Three and a half minutes. That’s all it is. But the way he plays it — alternating between these quiet, almost suspended phrases and sudden, darker surges — it’s the kind of performance that makes you stop whatever you’re doing. I’ve probably listened to that track thirty times by now. It gets me every time.

Very Early is Bill Evans at his most introspective, and Getz finds exactly the right register for it. Waltz time. Unhurried. McNeely’s piano work here is genuinely lovely — he understands that less is more, especially behind Getz on a ballad.

Then Tempus Fugit closes the record and completely changes the mood. Bud Powell wrote it, and it moves — fast, urgent, almost a shock after the tender stuff on Side 2. It’s a good reminder that Getz could swing hard when he wanted to. He just didn’t always want to.

Come Rain Or Come Shine runs over eight minutes and doesn’t outstay its welcome for a single second. Which is rare. Most eight-minute jazz ballads start to feel like they’re circling the airport by minute five. This one earns every second.

The Vinyl Pressing

My copy is the original Concord Jazz pressing from 1982 — CJ 188. It’s in good shape. Some light surface noise between tracks, nothing that bothers me. The pressing itself is clean and the dynamic range is noticeably wide. Acoustic jazz from this era, recorded well, tends to sit on vinyl beautifully — no compression issues, no digital harshness. It just sounds like instruments in a room, which is exactly what it is.

If you’re hunting for a copy, Discogs usually has them for reasonable money. Check the condition notes carefully — the gatefold sleeve is prone to seam splits on older copies.

How I Recorded the Video

I recorded the full album playback on my Technics SL-1200 MK3D. The cartridge I was running at the time was an Ortofon DJ Mk1 fitted with an Arkiv stylus — not the typical setup people reach for with jazz, but I’ve found it tracks beautifully on well-pressed records and the Arkiv tip is surprisingly musical for something designed with DJ use in mind. More detail in the high frequencies than you’d expect. Better stylus-to-groove contact on dynamic passages.

The RIAA equalization goes through my Yamaha HA-5 phono equalizer — a humble, underrated little unit that I’ve written about separately. It handles the MM signal cleanly and adds nothing I don’t want. From there, I ran the signal into a Roland GO:MIXER PRO-X, which handles the analogue-to-digital conversion and outputs directly via USB. Video was captured on my iPad Pro 2020 in video mode alongside the audio.

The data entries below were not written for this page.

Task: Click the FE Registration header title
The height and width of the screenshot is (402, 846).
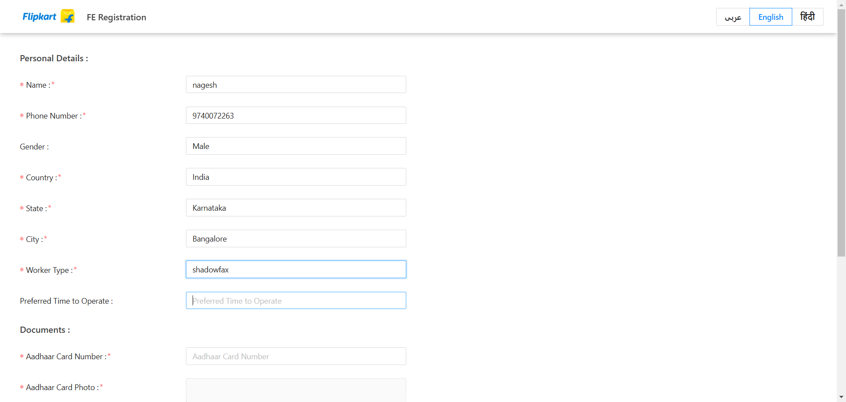Action: [x=116, y=17]
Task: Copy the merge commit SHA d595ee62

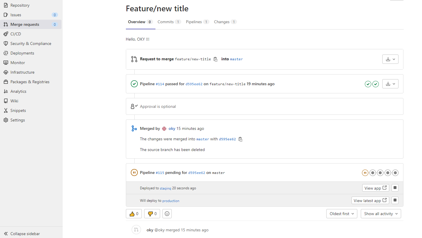Action: [x=240, y=139]
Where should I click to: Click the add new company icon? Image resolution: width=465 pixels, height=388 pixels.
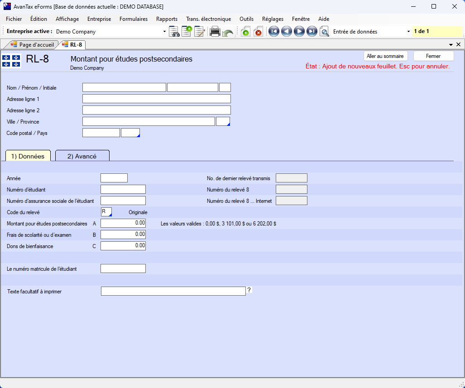click(187, 32)
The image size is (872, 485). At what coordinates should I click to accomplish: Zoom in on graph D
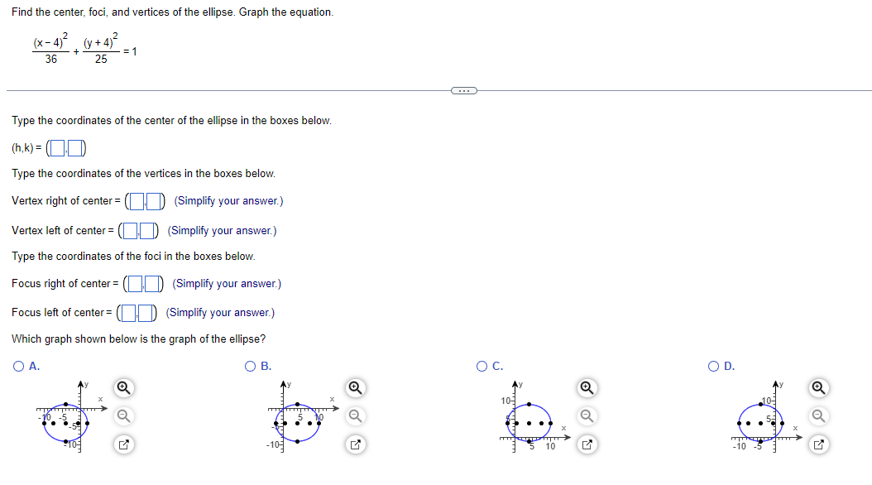pyautogui.click(x=818, y=387)
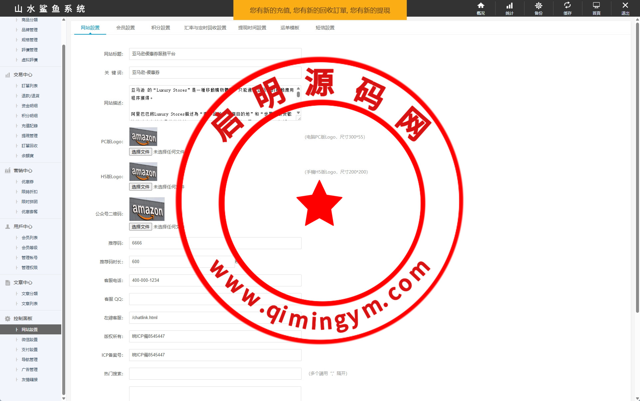Viewport: 640px width, 401px height.
Task: Click 选择文件 button under 公众号二维码
Action: (140, 227)
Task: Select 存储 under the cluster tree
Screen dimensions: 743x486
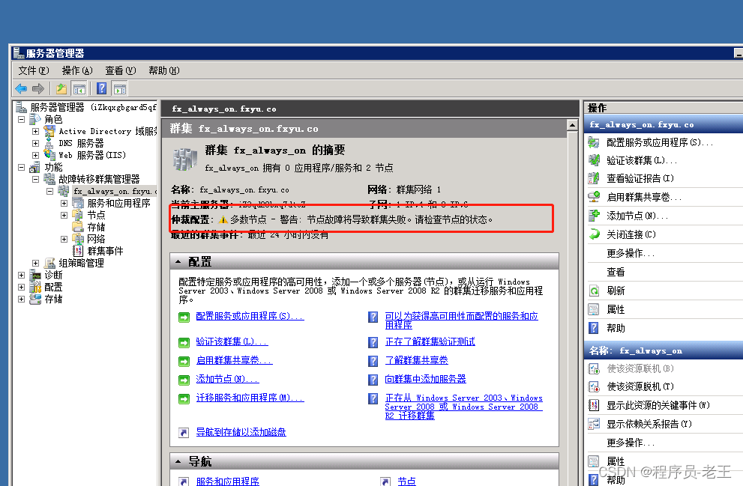Action: (96, 227)
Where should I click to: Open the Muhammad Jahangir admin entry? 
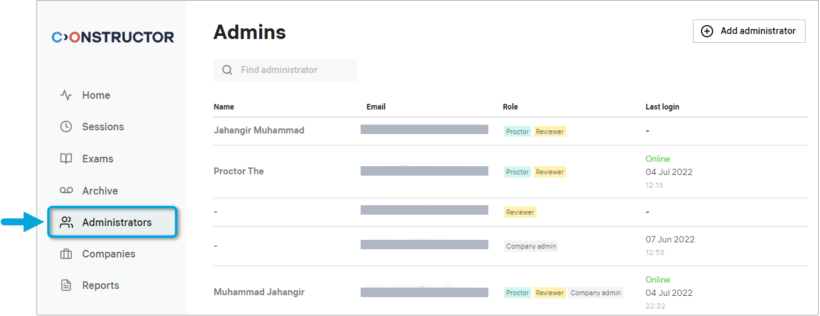pyautogui.click(x=259, y=292)
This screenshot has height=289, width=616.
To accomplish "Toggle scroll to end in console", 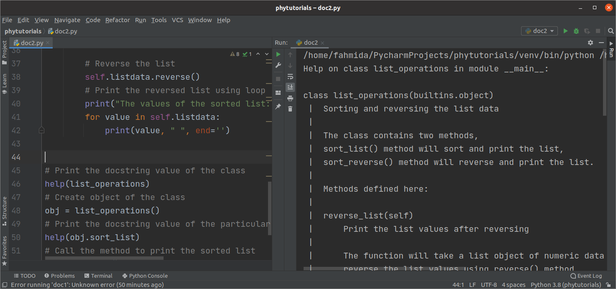I will (291, 87).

It’s not a complicated rig. Turntable → phono stage → mixer → iPad. But every component in that chain is doing its job properly, and on a record like Pure Getz — where the music is mostly saxophone, piano, bass and drums in a quiet room — the signal path transparency matters. There’s nowhere for a weak link to hide.

Why This Record Belongs in Your Collection

I’m not going to oversell it. Pure Getz isn’t the most famous Stan Getz album. If you’re new to him, people will tell you to start with Getz/Gilberto, and they’re probably right. But this one is the one I keep coming back to. There’s something about the combination of repertoire, the band chemistry, and where Getz was in his career that makes it feel extraordinarily personal.

He was 54 when he recorded it. He had about eight years left. And he sounds completely at peace with who he was as a musician — not chasing anything, not proving anything. Just playing.

That’s a rare thing to hear on a record. And on vinyl, with the warmth and the room noise and the slight hiss between phrases, it sounds even more present. Like he’s actually there.

Put it on sometime when you’ve got the house to yourself. Side 2 especially. Start with I Wish I Knew. See where it takes you.